The UK Economy Will Perform Worse Than Every Other Major Country In 2023 - Including Russia

The findings are a huge blow to Rishi Sunak and Jeremy Hunt.
The findings are a huge blow to Rishi Sunak and Jeremy Hunt.

The findings are a huge blow to Rishi Sunak and Jeremy Hunt.

The UK economy will perform worse than every other major country in 2023, according to the International Monetary Fund.

Even Russia - hit by swingeing economic sanctions by the global community due to its invasion of Ukraine - will out-perform Britain, the IMF said.

The forecast by the highly-respected body comes on the third anniversary of Brexit.

In its latest World Economic Outlook update, the IMF predicted the UK economy will shrink by 0.6% in 2023, compared to its October prediction that it would grow by 0.3%.

By contrast, every other country in the G7 group of advanced nations will see their economy grow - with America’s set to expand by 1.4%.

Russia’s economy will grow by 0.3% over the next 12 months, the IMF said.

Among the other G7 nations, the IMF’s 2023 predictions show growth, 0.1% in Germany, 0.7% in France, 0.6% in Italy, 1.8% in Japan and 1.5% in Canada.

China’s economy will grow by 5.2%, the IMF said, with India’s expanding by 6.1%.

Overall, the IMF said the global economy will grow by 2.9%.

The grim findings come against a backdrop of public sector strikes over pay and predictions that the UK is heading for a recession, with inflation still standing at more than 10%.

The IMF said Britain’s predicted GDP fall reflects “tighter fiscal and monetary policies and financial conditions and still-high energy retail prices weighing on household budgets”.

The forecast is yet another blow for Rishi Sunak, whose government is already facing multiple problems just three months after he became prime minister.

In an attempt to put a positive gloss on the IMF forecast, chancellor Jeremy Hunt said: “The governor of the Bank of England recently said that any UK recession this year is likely to be shallower than previously predicted, however these figures confirm we are not immune to the pressures hitting nearly all advanced economies.

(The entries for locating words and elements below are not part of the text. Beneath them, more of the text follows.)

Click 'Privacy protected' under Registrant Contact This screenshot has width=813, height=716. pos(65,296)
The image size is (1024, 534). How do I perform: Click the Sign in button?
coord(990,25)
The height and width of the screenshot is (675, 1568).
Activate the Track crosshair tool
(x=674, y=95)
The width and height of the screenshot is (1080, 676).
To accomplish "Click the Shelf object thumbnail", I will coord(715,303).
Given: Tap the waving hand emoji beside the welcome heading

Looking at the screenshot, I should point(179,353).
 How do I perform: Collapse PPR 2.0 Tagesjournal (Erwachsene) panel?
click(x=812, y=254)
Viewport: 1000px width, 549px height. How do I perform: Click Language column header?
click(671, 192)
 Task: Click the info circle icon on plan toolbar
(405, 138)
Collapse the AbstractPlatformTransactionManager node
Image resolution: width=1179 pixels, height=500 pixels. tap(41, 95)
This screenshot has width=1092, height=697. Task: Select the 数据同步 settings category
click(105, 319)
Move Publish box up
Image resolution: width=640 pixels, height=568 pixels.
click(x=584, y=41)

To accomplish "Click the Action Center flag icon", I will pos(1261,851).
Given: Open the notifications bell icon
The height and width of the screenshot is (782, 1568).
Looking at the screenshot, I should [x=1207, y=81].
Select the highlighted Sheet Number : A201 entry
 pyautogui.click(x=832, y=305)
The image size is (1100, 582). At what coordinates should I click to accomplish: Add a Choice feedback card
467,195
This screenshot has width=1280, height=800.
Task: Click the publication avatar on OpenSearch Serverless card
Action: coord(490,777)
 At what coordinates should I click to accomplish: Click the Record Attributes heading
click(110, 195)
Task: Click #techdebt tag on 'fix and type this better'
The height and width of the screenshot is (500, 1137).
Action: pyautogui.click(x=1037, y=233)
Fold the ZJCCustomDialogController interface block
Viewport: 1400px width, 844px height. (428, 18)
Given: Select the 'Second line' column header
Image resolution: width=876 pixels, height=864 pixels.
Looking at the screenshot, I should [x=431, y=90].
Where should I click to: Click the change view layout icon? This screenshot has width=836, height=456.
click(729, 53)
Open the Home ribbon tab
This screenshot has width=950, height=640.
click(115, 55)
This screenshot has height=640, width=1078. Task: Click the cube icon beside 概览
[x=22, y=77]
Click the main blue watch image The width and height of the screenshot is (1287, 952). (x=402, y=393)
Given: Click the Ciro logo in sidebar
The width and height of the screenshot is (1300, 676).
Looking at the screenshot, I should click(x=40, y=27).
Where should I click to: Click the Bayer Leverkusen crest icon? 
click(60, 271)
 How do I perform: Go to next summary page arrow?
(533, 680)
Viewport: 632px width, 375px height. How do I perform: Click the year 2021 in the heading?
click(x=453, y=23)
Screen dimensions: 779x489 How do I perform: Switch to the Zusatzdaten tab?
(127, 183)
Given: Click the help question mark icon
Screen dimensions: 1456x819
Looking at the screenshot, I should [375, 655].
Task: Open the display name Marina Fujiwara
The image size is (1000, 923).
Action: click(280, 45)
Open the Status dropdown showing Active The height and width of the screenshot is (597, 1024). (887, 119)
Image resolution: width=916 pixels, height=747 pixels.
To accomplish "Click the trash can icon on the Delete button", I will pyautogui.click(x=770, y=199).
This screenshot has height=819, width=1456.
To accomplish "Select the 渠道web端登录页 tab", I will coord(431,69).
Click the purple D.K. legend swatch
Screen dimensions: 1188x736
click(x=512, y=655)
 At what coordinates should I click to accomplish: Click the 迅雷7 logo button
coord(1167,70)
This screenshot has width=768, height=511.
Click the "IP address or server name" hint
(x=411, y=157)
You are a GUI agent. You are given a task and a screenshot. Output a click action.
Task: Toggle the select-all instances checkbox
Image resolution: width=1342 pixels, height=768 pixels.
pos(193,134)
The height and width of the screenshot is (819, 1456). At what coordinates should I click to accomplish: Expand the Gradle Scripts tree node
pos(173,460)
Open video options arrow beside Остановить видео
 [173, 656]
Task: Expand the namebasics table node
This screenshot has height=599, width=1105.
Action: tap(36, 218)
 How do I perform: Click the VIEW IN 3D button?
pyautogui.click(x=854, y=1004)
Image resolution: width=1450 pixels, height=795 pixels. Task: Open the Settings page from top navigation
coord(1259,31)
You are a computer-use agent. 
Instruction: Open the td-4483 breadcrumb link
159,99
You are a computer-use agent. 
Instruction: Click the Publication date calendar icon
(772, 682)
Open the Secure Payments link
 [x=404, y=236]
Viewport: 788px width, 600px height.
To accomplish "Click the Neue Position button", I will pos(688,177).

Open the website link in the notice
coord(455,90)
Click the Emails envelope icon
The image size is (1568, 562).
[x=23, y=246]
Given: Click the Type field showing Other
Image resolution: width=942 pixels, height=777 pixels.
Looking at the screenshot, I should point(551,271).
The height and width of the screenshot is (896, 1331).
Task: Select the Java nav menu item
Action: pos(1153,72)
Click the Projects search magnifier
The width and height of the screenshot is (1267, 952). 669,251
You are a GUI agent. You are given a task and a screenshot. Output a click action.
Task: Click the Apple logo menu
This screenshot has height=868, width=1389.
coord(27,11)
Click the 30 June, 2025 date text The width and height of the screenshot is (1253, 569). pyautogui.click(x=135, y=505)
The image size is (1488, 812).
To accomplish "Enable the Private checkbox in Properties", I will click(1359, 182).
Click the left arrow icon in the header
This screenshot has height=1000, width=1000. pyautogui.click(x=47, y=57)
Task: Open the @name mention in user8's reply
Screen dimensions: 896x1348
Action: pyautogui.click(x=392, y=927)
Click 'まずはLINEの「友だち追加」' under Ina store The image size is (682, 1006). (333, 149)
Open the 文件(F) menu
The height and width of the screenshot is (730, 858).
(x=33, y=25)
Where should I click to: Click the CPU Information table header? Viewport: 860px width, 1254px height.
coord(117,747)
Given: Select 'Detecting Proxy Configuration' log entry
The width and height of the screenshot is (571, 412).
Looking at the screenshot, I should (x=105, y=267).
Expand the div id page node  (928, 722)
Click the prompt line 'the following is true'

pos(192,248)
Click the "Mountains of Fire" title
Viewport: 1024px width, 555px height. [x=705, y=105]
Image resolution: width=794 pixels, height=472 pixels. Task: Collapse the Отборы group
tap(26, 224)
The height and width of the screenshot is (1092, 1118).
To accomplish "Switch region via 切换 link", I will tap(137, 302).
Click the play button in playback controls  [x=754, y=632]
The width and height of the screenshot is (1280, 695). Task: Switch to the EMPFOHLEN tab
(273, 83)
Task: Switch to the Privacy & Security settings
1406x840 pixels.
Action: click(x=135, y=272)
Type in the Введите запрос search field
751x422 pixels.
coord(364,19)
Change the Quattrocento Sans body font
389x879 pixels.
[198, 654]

“Short-term challenges should not obscure our long-term prospects – the UK outperformed many forecasts last year, and if we stick to our plan to halve inflation, the UK is still predicted to grow faster than Germany and Japan over the coming years.”

But shadow chancellor Rachel Reeves said: “Britain has huge potential - but too many signs are pointing towards really difficult times for our economy, leaving us lagging behind our peers.

“The government should be doing all it can to make our economy stronger and to get it growing.

“It is the only way that we can move beyond lurching from crisis to crisis as we have been for far too long.”